Como cada Navidad, mi tío enarboló el cuchillo y sentenció orgulloso: “Por esto, por esto, los chinos... matarían”. A continuación me ofreció ceremoniosamente la hoja afilada del cuchillo para que retirara la loncha de jamón serrano que ondeaba en su extremo.
Mi tío, como yo, como todos, hablando de España es capaz de pasar varias veces de la euforia futbolística a la depresión apocalíptica en lo que tardas en bajarte un quinto. Encarnamos a la perfección la imagen que los señores de negro de la Unión Europea tienen de los españoles: hidalgos ciclotímicos.
Entre villancico y villancico, yo leía a Baudrillard. Aprendí de la defunción de los grandes relatos tradicionales que habían sustentado nuestra cultura. Se desintegraba la política, se pulverizaban las religiones, se evaporaban las identidades nacionales. El tiempo era deglutido por un bucle sin fin, pero a los españoles siempre nos quedaría el jamón.
A continuación leí a Sennett. Descubrí que el capitalismo había corroído hasta el hueso el último reducto de nuestra identidad, el relato laboral. Resultaba imposible construirse una identidad laboral cuando, fruto de la mecanización, desaparece el oficio y tenemos que cambiar de profesión numerosas veces en nuestra vida.
Decenas de patas de jamón más tarde me topé con Bauman y sus tiempos líquidos. Comencé a barruntar por dónde irían los tiros. Para dejar de sufrir teníamos que licuar nuestras esencias y orgullos y crear identidades líquidas que fluyeran con los tiempos. Lo de insistir en ser ente sólido era pura cabezonería mía, be water, my friend (perdón, me dio la depresión).
En paralelo a estas lecturas yo constataba la muerte lenta del concepto de marca –trabajo en comunicación comercial y política–. Los ciudadanos y consumidores iban desconfiando de las marcas comerciales y políticas; compraban las marcas blancas de los hipermercados y dejaban de votar.

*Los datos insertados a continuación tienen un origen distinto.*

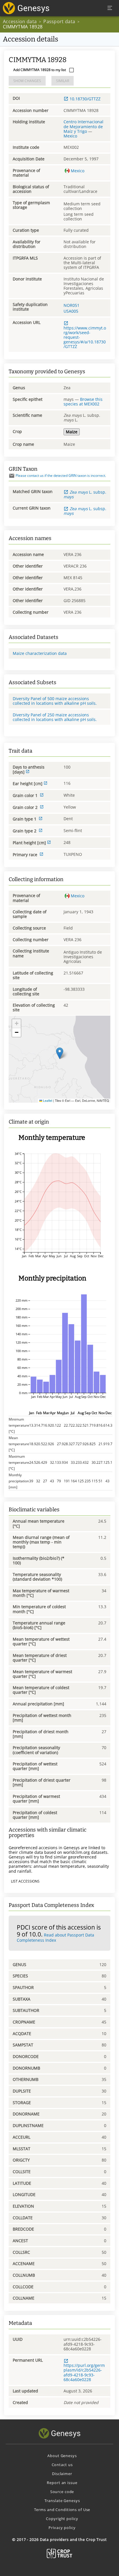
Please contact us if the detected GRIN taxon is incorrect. (61, 475)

Fue degustando un cinco jotas cuando el concepto de storytelling me golpeó en la cabeza. La herramienta para construir nuestras identidades, la solución al escepticismo del ciudadano, el antídoto contra la crisis de las marcas era... ¡el relato! ¡Cómo no lo había visto antes! Si tenía algo que comunicar, ¡sería mejor que lo contara! Un relato alimentaba nuestra identidad al revelar una verdad cultural importante en nuestras vidas. Un relato era persuasivo porque está cargado de emociones y sensaciones. Un relato era una unidad de sentido capaz de resistir a la fragmentación de canales y medios provocada por las nuevas tecnologías de comunicación.
El relato era la única estructura sólida que, como una linterna china, era capaz de flotar para iluminar nuestras vidas líquidas. Aprendí que no debíamos tener experiencias vitales sino materiales narrativos para enhebrar nuestro relato personal.
Los políticos no debían labrarse una reputación sino un relato. No había que construir imagen de país sino relato de país. Me puse a dar conferencias y escribí libros magníficos sobre storytelling (perdón, me vine arriba).
El otro día paseaba por el barrio gótico de Barcelona ojeando el periódico. Superábamos los cinco millones de parados, la Corona se agrietaba, el Papa dimitía. Descubrí que comía carne de caballo sin saberlo. Mi relato de país volaba en pedazos por los aires. Un político acusaba de antipatriotas a unos manifestantes porque –según él– sus quejas dañaban nuestro relato de país en los mercados exteriores, una herramienta crucial para proteger nuestras exportaciones. Le faltaba pedir a la ciudadanía que aguantara las calamidades en silencio, como hacían los viejos carteles propagandísticos de la guerra civil.
Aturdido, me paré ante una tienda que vendía jamón a los turistas. Olía de cine y las lonchas envasadas tenían una pinta estupenda. Miré los precios. No me lo podía permitir.
Entonces entró un turista chino y compró diez paquetes.
A los españoles siempre nos quedará nuestro relato.